He remained there for the rest of the year, starting 14 games in his rookie season and passing for 2,238 yards. It was a record for a Lions rookie QB, and just 333 yards shy of the all-time mark set by Jim Zorn. “Nothing scares him,” wrote Joe Falls in the Detroit Free Press. “Not those blitzing linebackers. Not those intricate pass patterns. He handles it all with the ease of a veteran, and some veterans never acquire the composure of this 23-year-old man.”
Komlo rolled through the entire year. “What do you say about the business that it takes three to four years to become a pro quarterback?” one reporter asked Komlo after he’d just led the Lions to a victory.
“What do you think about that business after today’s game?” he replied.
When Danielson came back to the Lions in 1980, Komlo returned to the backup role, and his relationship with head coach Monte Clark began to get testy. After Komlo started for an injured Danielson for two games in 1981, Clark told him he wouldn’t do so the following game. That set off a heated exchange between player and coach, which led to Komlo’s release the following season. While in Detroit, Komlo also threw a beer mug at a Lions teammate, hitting him in the head.
In 1982, the Atlanta Falcons picked up Komlo as the backup to Steve Bartkowski. He spent a season with the Tampa Bay Buccaneers a year later, and finished his career with a brief stint for the Seattle Seahawks in 1985. Shortly thereafter, he was finished in the NFL.
Few things in sports are as heartbreaking as the plight of the former athlete who hasn’t planned for life after a career ends. Komlo wasn’t one of them. Soon after he reached Detroit, he began diagramming a plan that would one day make him a very rich man. He was a regular at team dinners and networking groups, where he chatted among local business leaders. In the off-season, he got his Series 7 brokerage license and worked as account executive in the Michigan-based brokerage firm of Smith, Hague & Co.
By the time he retired from football, Komlo was five years into his marriage with Jennifer, the father of two girls, Kathryn and Courtney (daughters Christine and Caroline would arrive a few years later), and the owner of a home in Radnor. After a few years in financial services, he founded Bolton Capital Corporation, conducting estate planning for privately held business owners with large net worth.

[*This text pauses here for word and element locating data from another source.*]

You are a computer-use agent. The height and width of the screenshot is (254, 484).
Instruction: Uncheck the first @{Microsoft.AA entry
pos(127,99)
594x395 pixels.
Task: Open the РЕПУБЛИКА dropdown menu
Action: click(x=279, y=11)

“He was a really successful guy, and the same thing that made him succeed in sports made him successful in business,” says Louis Petriello, a partner with Petriello & Royal in Blue Bell, who also served as Bolton’s chief financial officer. “He never missed an opportunity to sell the company plan to someone.”
The most Komlo ever made in one season in the NFL was $120,000. By his mid-30s, he was clearing $100,000 a month in income from his work in the financial services industry. He’d moved his family from Radnor to a sprawling mansion in Bryn Mawr. He bought Jennifer a new Mercedes every other year. He gave her jewelry and paid for equestrian lessons for the girls. He purchased a beachfront house in North Palm Beach, Fla.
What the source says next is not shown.